Inoculating hirsutella sinensis (Ophiococcus sinensis) to PPDA solid culture medium, culturing at 12 + -3 deg.C in dark for 90d (FIG. 2), selecting hard mycelium block (mycelium block size 0.3cm × 0.5cm) with aerial mycelium spread on surface, inoculating to 250mL triangular flask containing 100mL Cordyceps liquid culture medium, placing the triangular flask in sterile constant temperature dark room, culturing at rotation speed of 120 rpm, culturing at 12 + -3 deg.C in dark, after 30 days, taking out 1mL culture medium, counting with blood counting plate, and microscopic examining blastospores (FIG. 3-4) to obtain 8.6 × 105one/mL.
Example 4:
the liquid culture medium of the cordyceps sinensis strain of the embodiment is prepared by the following method per liter of culture medium: weighing 300g peeled potato, shredding, adding appropriate amount of water, boiling, decocting with slow fire for 20min, cooling, and filtering to obtain potato liquid; 30g of peptone, 40g of maltose, 1.5g of magnesium sulfate, 30g of monopotassium phosphate and vitamin B are weighed130g (ground into powder), adding water, stirring uniformly, adding into the potato liquid, adding water to a constant volume of 1000mL, autoclaving at 121 ℃ for 30min, and placing in a 12 +/-3 ℃ culture room for precooling for later use.

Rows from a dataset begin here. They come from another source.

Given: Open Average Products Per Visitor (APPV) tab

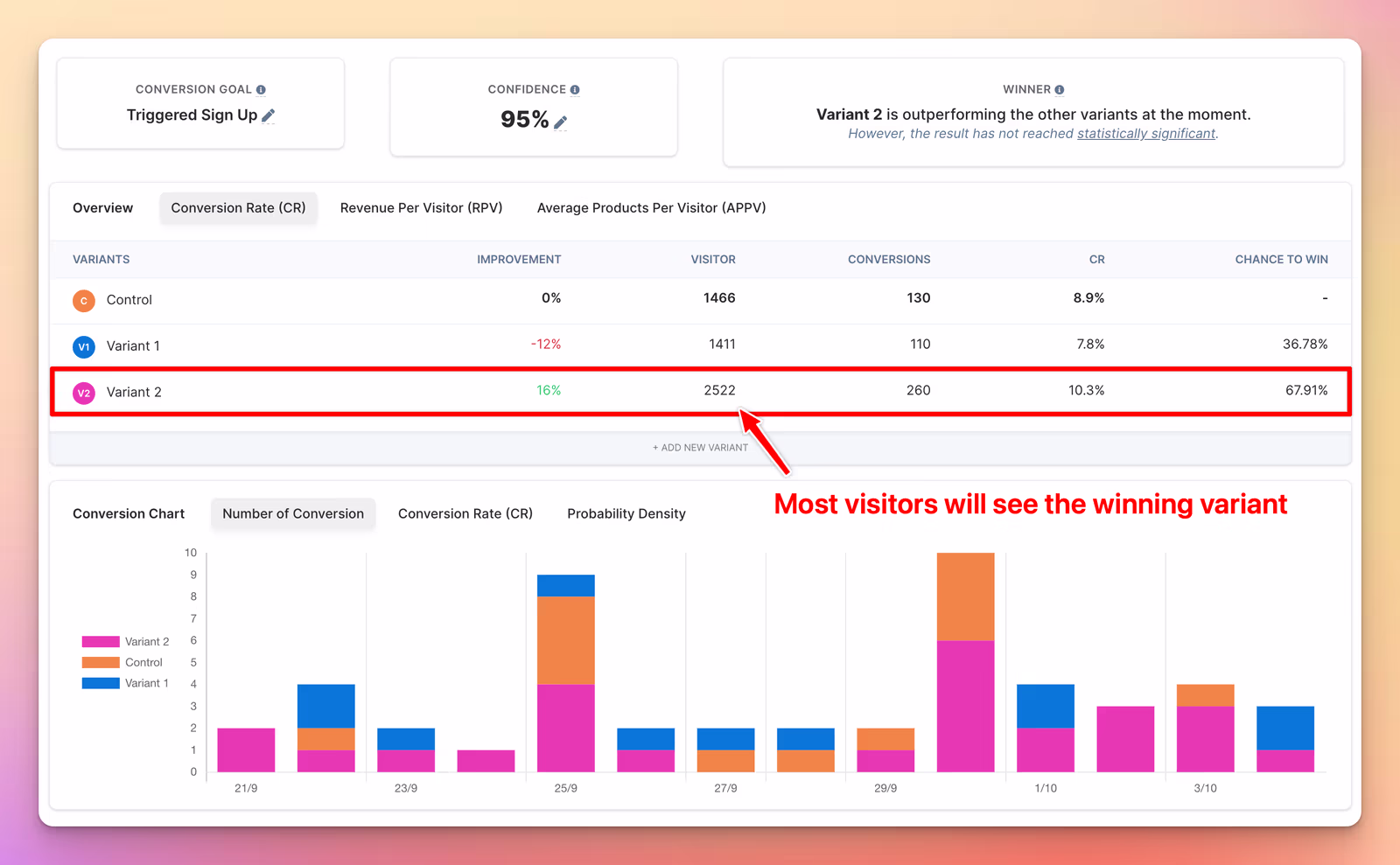Looking at the screenshot, I should pos(652,208).
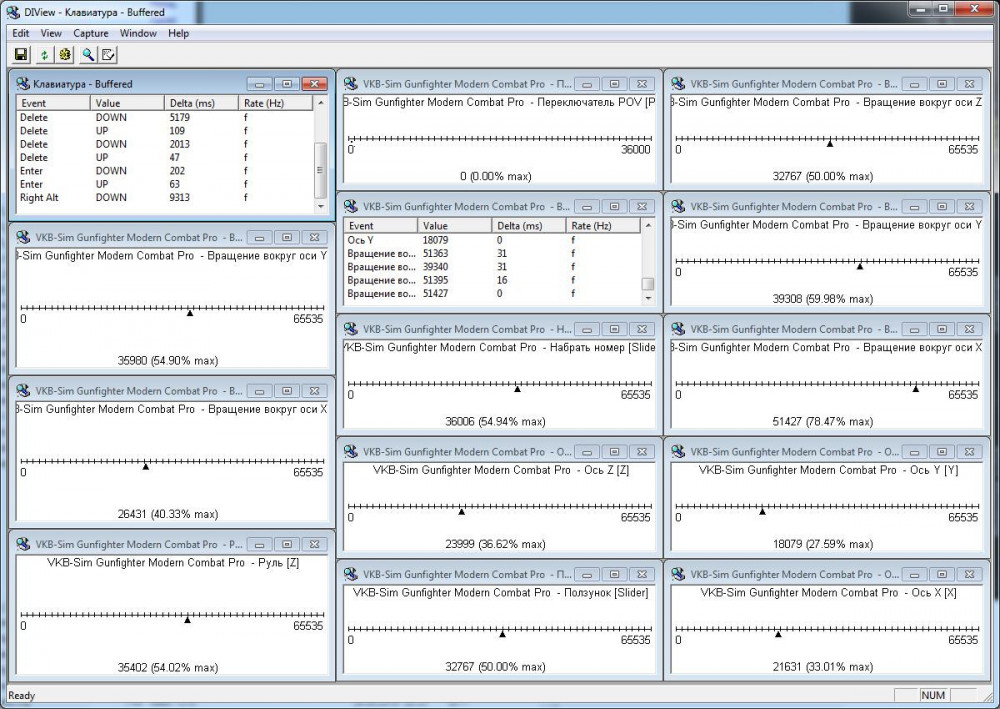This screenshot has height=709, width=1000.
Task: Click the Ось X [X] axis marker
Action: pos(777,634)
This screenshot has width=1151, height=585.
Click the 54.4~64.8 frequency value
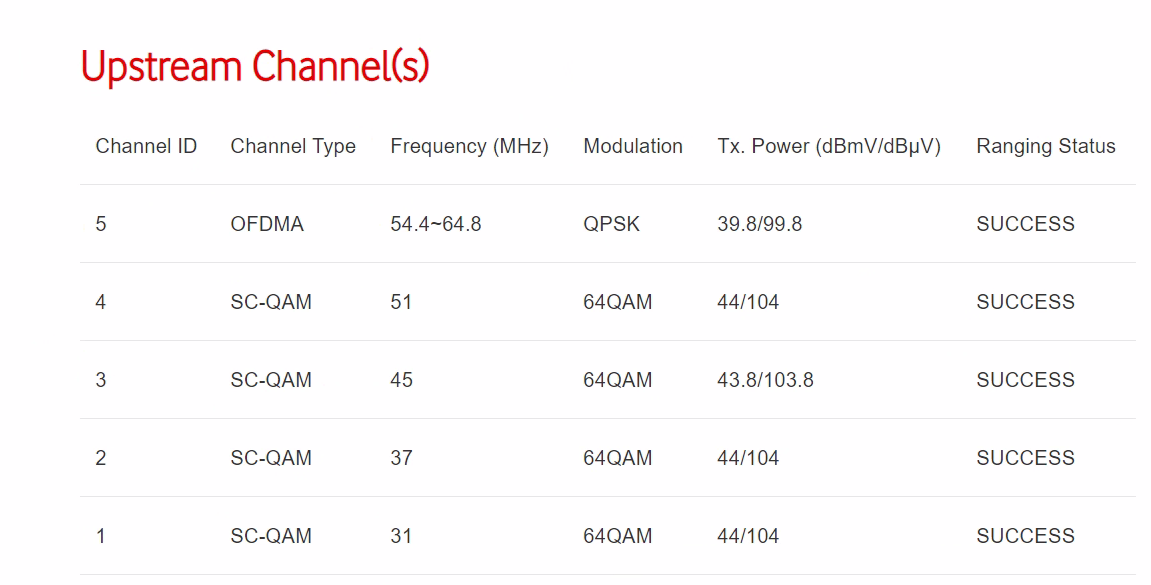point(436,224)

Inoculating hirsutella sinensis (Ophiococcus sinensis) to PPDA solid culture medium, culturing at 12 + -3 deg.C in dark for 30d (FIG. 1), selecting mycelium block with viscous surface (size of mycelium block is 0.3cm × 0.5cm), inoculating into 250mL triangular flask containing 100mL Cordyceps liquid culture medium, placing the triangular flask into a shaking table with sterile constant temperature dark room at rotation speed of 120 r/min, culturing at 12 + -3 deg.C in dark, after 30 days, taking out 1mL culture medium, counting with blood counting plate, and microscopic examination of blastospores (FIG. 3-4) to 4 × 104one/mL.
Example 5:
the liquid culture medium of the cordyceps sinensis strain of the embodiment is prepared by the following method per liter of culture medium: weighing 150g peeled potato, shredding, adding appropriate amount of water, boiling, decocting with slow fire for 20min, cooling, and filtering to obtain potato liquid; weighing 10g of peptone, 20g of maltose, 0.5g of magnesium sulfate, 1.5g of potassium dihydrogen phosphate and vitaminB120g (ground into powder), adding water, stirring uniformly, adding into the potato liquid, adding water to a constant volume of 1000mL, autoclaving at 121 ℃ for 30min, and placing in a 12 +/-3 ℃ culture room for precooling for later use.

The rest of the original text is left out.